Ariel Leyte-Vidal
Disruption of Allostery as a Novel Mechanism of TKI Resistance in CML
Abstract
Asciminib is a first-in-class allosteric inhibitor of BCR::ABL1, a fusion gene that drives chronic myeloid leukemia (CML) and has shown promising efficacy in patients. However, resistance to asciminib has been observed, highlighting the need to understand the mechanisms underlying resistance. This proposal focuses on elucidating the molecular mechanisms by which clinically relevant point mutations in BCR::ABL1 can cause resistance to asciminib.

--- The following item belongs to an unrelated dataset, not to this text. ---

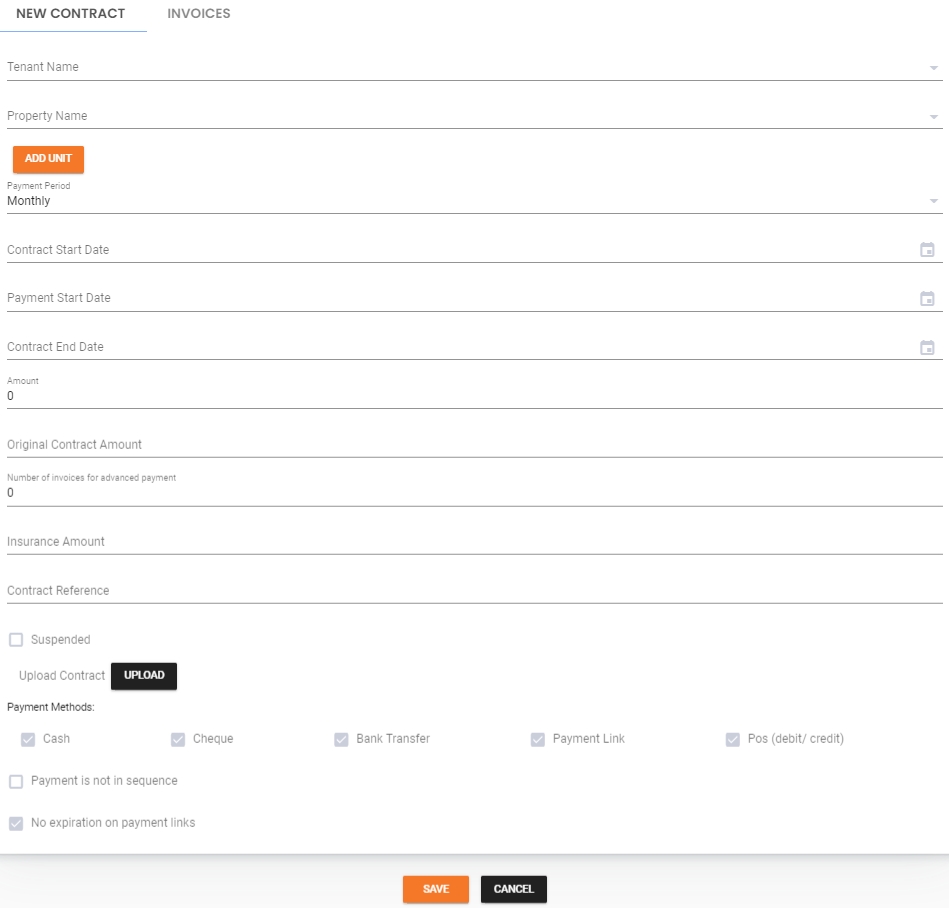Image resolution: width=949 pixels, height=908 pixels.
Task: Click the Add Unit button
Action: pyautogui.click(x=48, y=159)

Our central hypothesis is that these mutations, located at a significant distance from the drugs binding site, may confer resistance by a novel mechanism that disrupts the allosteric effect of asciminib, despite retaining the ability to bind to the drug. We propose to investigate this hypothesis through in vitro analyses and structural biology techniques. This research aims to advance our understanding of kinase regulation, identify clinically relevant vulnerabilities, and ultimately guide the development of more effective therapeutic strategies
I am profoundly honored to receive the PhRMA Foundation fellowship, which acknowledges my efforts in hematology research and strengthens my commitment to advancing patient care. With the support of this grant, I aim to uncover a novel mechanism of resistance to kinase inhibitor treatment for chronic myeloid leukemia (CML), which will advance the understanding of kinase cancer biology and establish a model for elucidating mechanisms of resistance to an emerging class of allosteric molecular targeted cancer therapies. Importantly, my findings will help patients avoid ineffective and unnecessary delay in access to treatment.